TendaBesar.Com - Jakarta - Protes terhadap pembahasan Rancangan Undang-Undang (RUU) Haluan Idiologi Pancasila (HIP) terus meluas dan makin menunjukkan eskalasinya menngkat.
RUU yang disinyalir diprakarsai oleh Fraksi Partai Demokrasi Indonesia Perjuangan (PDIP) dengan ditunjuknya wakil ketua baleg Rieke Diah Pitaloka kader PDIP sebagai ketua panja adalah sebagai penguta bukti, bawa memang RUU ini diinisiasi oleh PDIP.
Dugaan publik semakin terjawanb bahwa pengusung utama RUU-HIP adalah PDIP, setelah masyarakat mengetahui bahwa tujuan disusunnya RUU tersebut untuk memperkuat landasan hukum pembentukan Badan Pembina Idiologi Pancasila (BPIP) yang saat ini diketuai oleh Megawati.
RUU mulai menjadi polemik setelah masyarakat mengetahui bahwa dalam RUU tersebut tidak dicantmkannya TAP MPRS Nomor XXV/MPRS/1966 tentang Larangan Ajaran Komunisme atau Marxisme-Leninisme sebagai konsideran pada RUU tersebt.
Tak ayal masyarakat langsung memperotes keras. Berbagai kalangan menuduh ada upaya dari RUU tersebut untuk menghidupkan kembali paham komunis di negeri ini.
Diketahui tiga ormas terbesar di negeri ini yaitu Muhammadiyah, Nahdatul Ulama (NU) dan Majlis ulama indonesia (MUI) juga menolak keras rancangan undang-undang tersebut.
Lalu masyarakat mulai mengusut siapa otak di balik pembahasan RUU-HIP itu dan akhirnya dari alur mulainya dibahas RUU tersebut diduga bahwa pengusungnya adalah kader PDIP.

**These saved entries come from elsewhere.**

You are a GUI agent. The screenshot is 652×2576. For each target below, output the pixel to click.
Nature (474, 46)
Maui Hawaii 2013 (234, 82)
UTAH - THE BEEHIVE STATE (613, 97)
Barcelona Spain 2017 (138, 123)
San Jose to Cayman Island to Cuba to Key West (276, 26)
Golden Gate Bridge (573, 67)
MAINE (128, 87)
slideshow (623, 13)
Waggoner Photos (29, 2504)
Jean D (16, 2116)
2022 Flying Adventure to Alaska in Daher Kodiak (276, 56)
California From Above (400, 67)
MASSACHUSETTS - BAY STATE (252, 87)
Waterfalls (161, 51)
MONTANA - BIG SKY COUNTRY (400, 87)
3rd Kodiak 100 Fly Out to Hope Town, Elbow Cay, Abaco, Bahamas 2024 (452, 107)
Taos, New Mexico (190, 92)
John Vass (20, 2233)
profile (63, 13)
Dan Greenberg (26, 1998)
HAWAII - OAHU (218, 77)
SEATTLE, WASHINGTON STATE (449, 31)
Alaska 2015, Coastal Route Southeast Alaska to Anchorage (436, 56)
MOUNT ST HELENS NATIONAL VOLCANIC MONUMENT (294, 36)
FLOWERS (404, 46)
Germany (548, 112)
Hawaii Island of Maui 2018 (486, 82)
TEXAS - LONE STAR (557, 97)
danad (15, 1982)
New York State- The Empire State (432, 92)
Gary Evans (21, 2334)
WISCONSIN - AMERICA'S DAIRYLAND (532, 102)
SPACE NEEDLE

Merasa tertuduh sebagai inisiator utama RUU-HIP dan menuai protes keras di masyarakat, PDIP balik arah dan menyatakan akan mencoret Trisila dan Ekasila dalam RUU tersebut serta siap memasukkan TAP MPRS Nomor XXV/MPRS/1966 yang menjadi biang polemik.
Sekretaris Jendral PDIP, Hasto Kristiato, mengatakan bahwa kebijakan memasukkan TAP MPRS Nomor XXV/MPRS/1966 dan akan mencoret Trisila dan Ekasila diambil setelah PDIP mendengarkan seluruh aspirasi masyarakat.
"PDIP siap menghapus muatan psal 7 RUU-HIP terkait ciri pokok Pancasila sebagai Trisila yang kristalisasinya dalam Ekasila. Demikian halnya guna menegaskan larangan paham yang bertentangan dengan pancasila seperti marksisme-komunisme, kapitalisme-libralisme serta radikalisme-khilafahisme", kata Hasto, Ahad,(14/6/2020)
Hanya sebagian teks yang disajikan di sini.